The most difficult part of this method is to design analogs of microtubule-stabilizing drugs. These analogs must be able to label microtubules with a sufficiently high extent of photoincorporation and maintain biological activity. It is also difficult to detect the photolabeled peptides due to the relatively low degree of photoincorporation. Liquid scintillators such as EN³HANCE (Dupont NEN) is necessary to improve the sensitivity of the fluorography. MS/MS may not provide sufficient sequence information for large peptides such as for peptides 32–304 and 305–445 generated by formic acid. Combination of various enzymatic digestions will give better results for sequence information of the radiolabeled peptides. For instance, CNBr cleavage followed by trypsin digestion yields smaller peptides that are easily sequenced by MS/MS compared to CNBr cleavage alone.

III. Summary

The molecular pharmacology studies describing the localization of drug-binding sites and/or the effect of such binding on tubulin molecular dynamics and those focusing on in vitro function of microtubules are mostly performed with brain tubulin. As we stated in the introduction, this is mainly for practical reasons and therefore tubulin proteomics in terms of the analysis of tubulin isotype composition may not appear that crucial for most investigators, whereas in terms of the identification of which region(s) of tubulin is affected by a drug, i.e., its binding site and allosteric effects, it seems more obvious. We claim that it is actually beneficial to perform experiments with nonneuronal sources of tubulin, because they may be more physiologically and pharmacologically representative of tubulin composition encountered in epithelial cells for instance. In this context, experimental design benefits from the analysis of tubulin content based on MS.

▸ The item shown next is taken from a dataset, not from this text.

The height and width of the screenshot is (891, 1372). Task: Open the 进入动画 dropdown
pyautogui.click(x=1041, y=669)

We presented protocols that may be used for analyzing the content of such tubulin preparations, and those relative to drug-binding experiments can be also applied to any tubulin. In nonneuronal tubulins, if the diversity of tubulins constituting dynamic microtubules is likely to be reduced, it is still often a mixture of isotypes. Data from HDX-MS and photolabeling experiments with microtubule interacting agents and a mixture of tubulin sequences may be complex to analyze and interpret. Even if the major species, such as βII-tubulin in brain tubulin and βI-tubulin in most nonneuronal sources, do generate the bulk of statistically significant information, the amount of βIVa- or IVb-tubulin is generally not negligible.

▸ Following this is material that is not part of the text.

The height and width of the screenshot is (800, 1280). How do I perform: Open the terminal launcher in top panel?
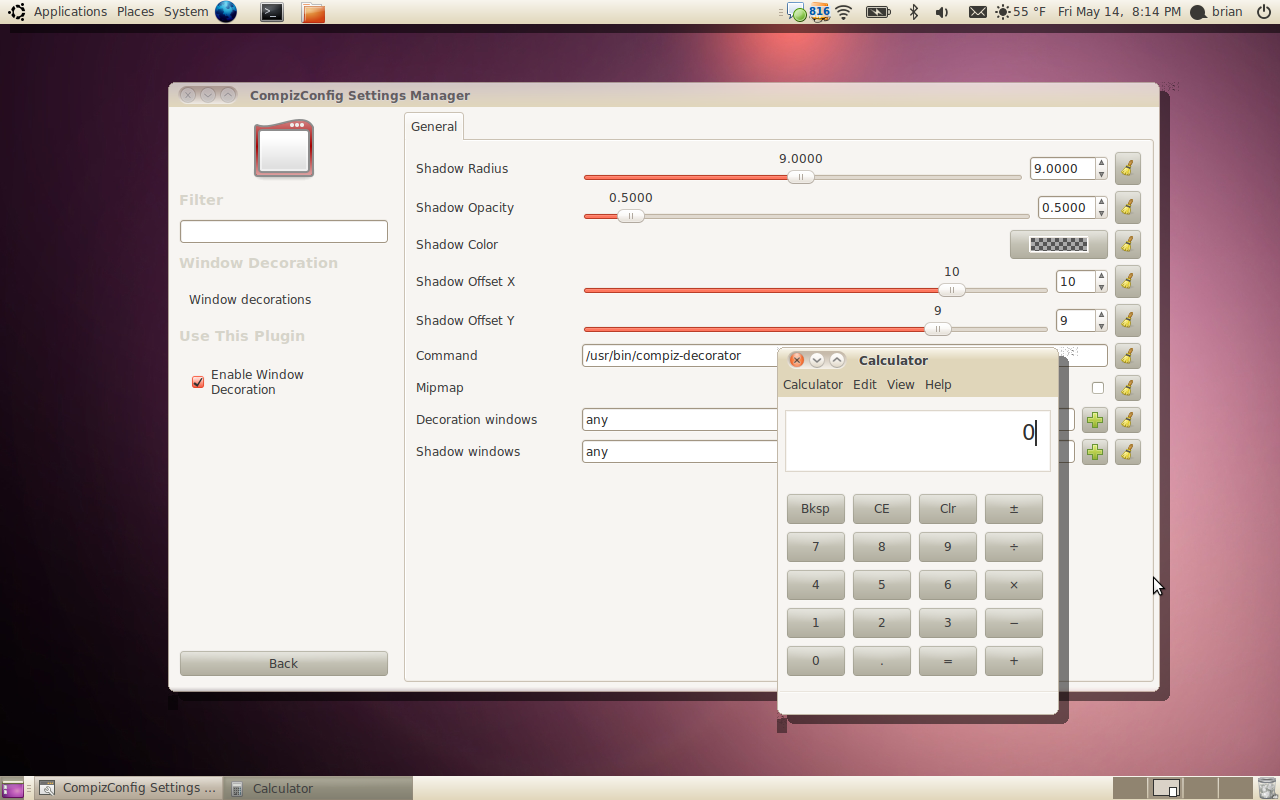(271, 12)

Among the still open questions on tubulin function and pharmacology are the differences in molecular dynamics and drug binding between tubulin isotypes. Besides computer-driven modeling (Keskin et al., 2002; Tuszynski et al., 2006), experimental insights into these isotype-specific functions will be necessary and would require working with homogeneous heterodimer preparations. High-throughput screening of human cell lines, amenable to mid-/large-scale production, using validated antibody arrays would identify appropriate sources for the preparation of monoisotype tubulin heterodimers. Indeed, cell-free systems for the biosynthesis of such tubulin heterodimers have been implemented (Shah et al., 2001). Confirmation for assembly competence using Taxol and for homogeneity by MS can be assessed using our protocols.